Wild West magazine has interviewed me three times over the years. In 2009 Johnny Boggs asked great questions and captured where I’ve been and where I’m headed. It gives you an idea of what drives my writing.
See the full Boggs interview of Kraft on HISTORYnet.com

Boggs is multi-talented. He is one of the best novelists working today
(and I don’t care what the genre is). He is editor of the Western Writers of America
bi-monthly, Roundup Magazine, and is an ongoing contributor
to various magazines including Wild West.

Recently, actually in spring 2014, Indian wars writer/historian Jeff Barnes, who has a terrific Facebook page titled “Books of the Indian Wars,” asked if he could interview me for the page.
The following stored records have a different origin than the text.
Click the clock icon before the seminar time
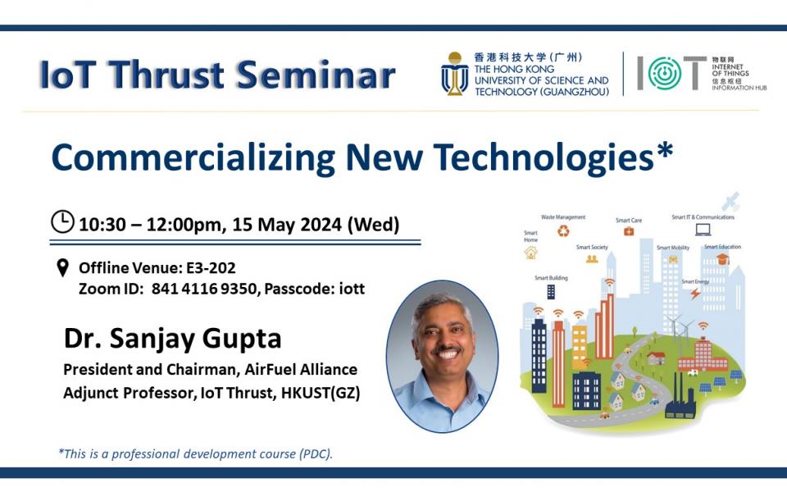point(62,222)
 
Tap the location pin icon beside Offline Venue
point(62,268)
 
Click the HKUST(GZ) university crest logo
point(455,75)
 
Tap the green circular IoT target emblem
point(665,74)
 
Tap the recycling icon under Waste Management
point(563,231)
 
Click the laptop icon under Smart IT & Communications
point(703,230)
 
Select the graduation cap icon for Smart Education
point(722,259)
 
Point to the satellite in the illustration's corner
point(730,201)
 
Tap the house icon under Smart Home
point(531,253)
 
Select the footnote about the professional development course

I’m wordy, and he published the interview on his website/blog at the end of July 2014. It provides additional information on my life and writing.
See the full Barnes interview of Kraft on http://northernforts.blogspot.com/

Barnes has focused on the Northern Plains Indian wars. He has an
ongoing series of successful books that deal with tracking participants
and locations that are key to the Indian wars, including
George Armstrong Custer, Buffalo Bill Cody, and
military forts of the Northern Plains.